:: RECORDS FOR THIS EXERCISE

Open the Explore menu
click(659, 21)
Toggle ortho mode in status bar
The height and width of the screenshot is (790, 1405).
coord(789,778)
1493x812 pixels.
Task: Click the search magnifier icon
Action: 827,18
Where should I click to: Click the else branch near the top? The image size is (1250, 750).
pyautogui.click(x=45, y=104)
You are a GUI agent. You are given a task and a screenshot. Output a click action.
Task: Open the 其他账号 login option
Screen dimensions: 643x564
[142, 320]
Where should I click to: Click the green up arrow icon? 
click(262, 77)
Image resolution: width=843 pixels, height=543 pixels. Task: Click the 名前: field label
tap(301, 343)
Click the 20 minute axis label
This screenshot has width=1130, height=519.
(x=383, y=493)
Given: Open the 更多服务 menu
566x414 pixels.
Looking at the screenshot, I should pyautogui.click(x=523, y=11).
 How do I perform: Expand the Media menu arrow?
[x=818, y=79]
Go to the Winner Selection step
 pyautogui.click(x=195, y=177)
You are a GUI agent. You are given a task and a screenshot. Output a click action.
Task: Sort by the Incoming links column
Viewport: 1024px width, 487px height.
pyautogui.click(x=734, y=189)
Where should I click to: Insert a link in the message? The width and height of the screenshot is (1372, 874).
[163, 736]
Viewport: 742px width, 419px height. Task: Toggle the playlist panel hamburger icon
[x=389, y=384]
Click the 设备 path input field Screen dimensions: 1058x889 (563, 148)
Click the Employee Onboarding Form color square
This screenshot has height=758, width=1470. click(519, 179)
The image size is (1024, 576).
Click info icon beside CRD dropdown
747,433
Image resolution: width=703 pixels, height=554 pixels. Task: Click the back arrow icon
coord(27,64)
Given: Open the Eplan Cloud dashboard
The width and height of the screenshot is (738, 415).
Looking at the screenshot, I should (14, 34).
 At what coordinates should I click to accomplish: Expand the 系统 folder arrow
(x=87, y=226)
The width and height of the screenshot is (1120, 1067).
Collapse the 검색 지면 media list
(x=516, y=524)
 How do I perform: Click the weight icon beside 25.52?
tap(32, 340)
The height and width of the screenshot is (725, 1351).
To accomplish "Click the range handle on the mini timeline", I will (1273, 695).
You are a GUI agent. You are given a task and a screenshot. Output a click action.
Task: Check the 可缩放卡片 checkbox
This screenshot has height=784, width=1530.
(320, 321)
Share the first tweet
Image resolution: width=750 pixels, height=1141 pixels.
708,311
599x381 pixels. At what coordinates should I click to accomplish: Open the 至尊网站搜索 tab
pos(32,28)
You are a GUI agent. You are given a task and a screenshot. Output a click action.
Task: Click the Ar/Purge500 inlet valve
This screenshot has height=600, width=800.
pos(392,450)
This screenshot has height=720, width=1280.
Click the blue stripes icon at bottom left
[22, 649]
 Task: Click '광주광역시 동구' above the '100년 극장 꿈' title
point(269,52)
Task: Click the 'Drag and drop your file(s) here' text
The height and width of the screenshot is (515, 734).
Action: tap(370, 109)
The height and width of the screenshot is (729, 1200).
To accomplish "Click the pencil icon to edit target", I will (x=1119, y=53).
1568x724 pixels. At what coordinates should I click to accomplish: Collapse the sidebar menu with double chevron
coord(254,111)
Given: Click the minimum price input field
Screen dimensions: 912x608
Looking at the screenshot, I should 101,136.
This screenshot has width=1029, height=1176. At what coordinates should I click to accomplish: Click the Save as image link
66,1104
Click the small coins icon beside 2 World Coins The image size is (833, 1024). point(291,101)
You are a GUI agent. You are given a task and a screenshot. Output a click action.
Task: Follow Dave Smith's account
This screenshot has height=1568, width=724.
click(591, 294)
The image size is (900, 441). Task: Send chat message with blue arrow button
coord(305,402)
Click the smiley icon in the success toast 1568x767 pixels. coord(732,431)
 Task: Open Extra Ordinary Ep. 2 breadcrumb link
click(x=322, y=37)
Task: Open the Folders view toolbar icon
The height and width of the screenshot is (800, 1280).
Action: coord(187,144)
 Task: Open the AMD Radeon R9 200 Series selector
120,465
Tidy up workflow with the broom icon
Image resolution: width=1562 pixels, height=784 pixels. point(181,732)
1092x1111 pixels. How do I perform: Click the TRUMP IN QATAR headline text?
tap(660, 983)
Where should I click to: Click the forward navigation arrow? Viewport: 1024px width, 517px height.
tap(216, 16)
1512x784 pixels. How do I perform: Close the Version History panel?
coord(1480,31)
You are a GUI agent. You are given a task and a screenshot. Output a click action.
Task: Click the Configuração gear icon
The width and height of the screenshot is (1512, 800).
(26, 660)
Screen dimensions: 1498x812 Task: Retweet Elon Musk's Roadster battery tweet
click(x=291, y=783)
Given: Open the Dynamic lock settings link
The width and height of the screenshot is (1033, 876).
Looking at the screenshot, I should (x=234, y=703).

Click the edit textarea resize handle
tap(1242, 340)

::::

Give everything in the data from the line containing "Image resolution: width=703" down to the line containing "point(269,52)", both included, as a Markdown table with a numbered column "Row" and a column "Line" holding each line. Leave out any blank lines.

### TASK ANSWER
| Row | Line |
|---|---|
| 1 | Image resolution: width=703 pixels, height=554 pixels. Task: Click the back arrow icon |
| 2 | coord(27,64) |
| 3 | Given: Open the Eplan Cloud dashboard |
| 4 | The width and height of the screenshot is (738, 415). |
| 5 | Looking at the screenshot, I should (14, 34). |
| 6 |  At what coordinates should I click to accomplish: Expand the 系统 folder arrow |
| 7 | (x=87, y=226) |
| 8 | The width and height of the screenshot is (1120, 1067). |
| 9 | Collapse the 검색 지면 media list |
| 10 | (x=516, y=524) |
| 11 |  How do I perform: Click the weight icon beside 25.52? |
| 12 | tap(32, 340) |
| 13 | The height and width of the screenshot is (725, 1351). |
| 14 | To accomplish "Click the range handle on the mini timeline", I will (1273, 695). |
| 15 | You are a GUI agent. You are given a task and a screenshot. Output a click action. |
| 16 | Task: Check the 可缩放卡片 checkbox |
| 17 | This screenshot has height=784, width=1530. |
| 18 | (320, 321) |
| 19 | Share the first tweet |
| 20 | Image resolution: width=750 pixels, height=1141 pixels. |
| 21 | 708,311 |
| 22 | 599x381 pixels. At what coordinates should I click to accomplish: Open the 至尊网站搜索 tab |
| 23 | pos(32,28) |
| 24 | You are a GUI agent. You are given a task and a screenshot. Output a click action. |
| 25 | Task: Click the Ar/Purge500 inlet valve |
| 26 | This screenshot has height=600, width=800. |
| 27 | pos(392,450) |
| 28 | This screenshot has height=720, width=1280. |
| 29 | Click the blue stripes icon at bottom left |
| 30 | [22, 649] |
| 31 |  Task: Click '광주광역시 동구' above the '100년 극장 꿈' title |
| 32 | point(269,52) |